Format the listing below as a Markdown table with the columns Row and Line. Put each line's row number under Row and the line under Line, and leave out any blank lines.

---------------

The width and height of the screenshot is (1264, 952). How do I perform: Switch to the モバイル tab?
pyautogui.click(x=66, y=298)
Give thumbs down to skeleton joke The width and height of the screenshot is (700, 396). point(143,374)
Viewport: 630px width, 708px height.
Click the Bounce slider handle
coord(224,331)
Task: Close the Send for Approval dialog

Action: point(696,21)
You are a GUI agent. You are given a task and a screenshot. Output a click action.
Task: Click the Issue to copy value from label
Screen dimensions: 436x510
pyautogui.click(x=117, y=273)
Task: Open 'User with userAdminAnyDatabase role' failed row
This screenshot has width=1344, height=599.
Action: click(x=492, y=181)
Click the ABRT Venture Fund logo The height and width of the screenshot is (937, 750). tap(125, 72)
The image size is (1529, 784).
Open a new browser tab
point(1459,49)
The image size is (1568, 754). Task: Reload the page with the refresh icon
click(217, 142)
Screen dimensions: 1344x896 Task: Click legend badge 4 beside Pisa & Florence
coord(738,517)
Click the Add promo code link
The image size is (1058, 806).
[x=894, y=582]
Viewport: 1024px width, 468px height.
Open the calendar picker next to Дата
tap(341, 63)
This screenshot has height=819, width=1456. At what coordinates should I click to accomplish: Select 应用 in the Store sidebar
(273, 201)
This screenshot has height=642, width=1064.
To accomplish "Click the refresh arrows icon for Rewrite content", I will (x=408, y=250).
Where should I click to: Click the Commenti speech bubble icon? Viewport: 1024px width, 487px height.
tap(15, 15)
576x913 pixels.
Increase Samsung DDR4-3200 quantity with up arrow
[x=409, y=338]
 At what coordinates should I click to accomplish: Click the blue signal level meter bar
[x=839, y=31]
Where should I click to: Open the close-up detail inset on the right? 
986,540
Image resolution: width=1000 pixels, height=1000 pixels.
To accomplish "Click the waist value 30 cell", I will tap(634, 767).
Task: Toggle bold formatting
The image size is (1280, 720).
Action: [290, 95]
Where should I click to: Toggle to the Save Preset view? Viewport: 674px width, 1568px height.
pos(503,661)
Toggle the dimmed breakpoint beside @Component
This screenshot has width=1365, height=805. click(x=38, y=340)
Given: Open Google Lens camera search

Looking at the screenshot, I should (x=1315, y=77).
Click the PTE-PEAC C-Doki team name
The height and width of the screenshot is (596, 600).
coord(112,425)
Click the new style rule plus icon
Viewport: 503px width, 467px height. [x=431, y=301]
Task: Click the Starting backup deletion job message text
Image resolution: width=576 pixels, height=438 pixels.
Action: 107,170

---------------

## Task response:
| Row | Line |
|---|---|
| 1 | The width and height of the screenshot is (1264, 952). How do I perform: Switch to the モバイル tab? |
| 2 | pyautogui.click(x=66, y=298) |
| 3 | Give thumbs down to skeleton joke The width and height of the screenshot is (700, 396). point(143,374) |
| 4 | Viewport: 630px width, 708px height. |
| 5 | Click the Bounce slider handle |
| 6 | coord(224,331) |
| 7 | Task: Close the Send for Approval dialog |
| 8 | Action: point(696,21) |
| 9 | You are a GUI agent. You are given a task and a screenshot. Output a click action. |
| 10 | Task: Click the Issue to copy value from label |
| 11 | Screen dimensions: 436x510 |
| 12 | pyautogui.click(x=117, y=273) |
| 13 | Task: Open 'User with userAdminAnyDatabase role' failed row |
| 14 | This screenshot has width=1344, height=599. |
| 15 | Action: click(x=492, y=181) |
| 16 | Click the ABRT Venture Fund logo The height and width of the screenshot is (937, 750). tap(125, 72) |
| 17 | The image size is (1529, 784). |
| 18 | Open a new browser tab |
| 19 | point(1459,49) |
| 20 | The image size is (1568, 754). Task: Reload the page with the refresh icon |
| 21 | click(217, 142) |
| 22 | Screen dimensions: 1344x896 Task: Click legend badge 4 beside Pisa & Florence |
| 23 | coord(738,517) |
| 24 | Click the Add promo code link |
| 25 | The image size is (1058, 806). |
| 26 | [x=894, y=582] |
| 27 | Viewport: 1024px width, 468px height. |
| 28 | Open the calendar picker next to Дата |
| 29 | tap(341, 63) |
| 30 | This screenshot has height=819, width=1456. At what coordinates should I click to accomplish: Select 应用 in the Store sidebar |
| 31 | (273, 201) |
| 32 | This screenshot has height=642, width=1064. |
| 33 | To accomplish "Click the refresh arrows icon for Rewrite content", I will (x=408, y=250). |
| 34 | Where should I click to: Click the Commenti speech bubble icon? Viewport: 1024px width, 487px height. |
| 35 | tap(15, 15) |
| 36 | 576x913 pixels. |
| 37 | Increase Samsung DDR4-3200 quantity with up arrow |
| 38 | [x=409, y=338] |
| 39 |  At what coordinates should I click to accomplish: Click the blue signal level meter bar |
| 40 | [x=839, y=31] |
| 41 | Where should I click to: Open the close-up detail inset on the right?  |
| 42 | 986,540 |
| 43 | Image resolution: width=1000 pixels, height=1000 pixels. |
| 44 | To accomplish "Click the waist value 30 cell", I will tap(634, 767). |
| 45 | Task: Toggle bold formatting |
| 46 | The image size is (1280, 720). |
| 47 | Action: [290, 95] |
| 48 | Where should I click to: Toggle to the Save Preset view? Viewport: 674px width, 1568px height. |
| 49 | pos(503,661) |
| 50 | Toggle the dimmed breakpoint beside @Component |
| 51 | This screenshot has width=1365, height=805. click(x=38, y=340) |
| 52 | Given: Open Google Lens camera search |
| 53 | Looking at the screenshot, I should (x=1315, y=77). |
| 54 | Click the PTE-PEAC C-Doki team name |
| 55 | The height and width of the screenshot is (596, 600). |
| 56 | coord(112,425) |
| 57 | Click the new style rule plus icon |
| 58 | Viewport: 503px width, 467px height. [x=431, y=301] |
| 59 | Task: Click the Starting backup deletion job message text |
| 60 | Image resolution: width=576 pixels, height=438 pixels. |
| 61 | Action: 107,170 |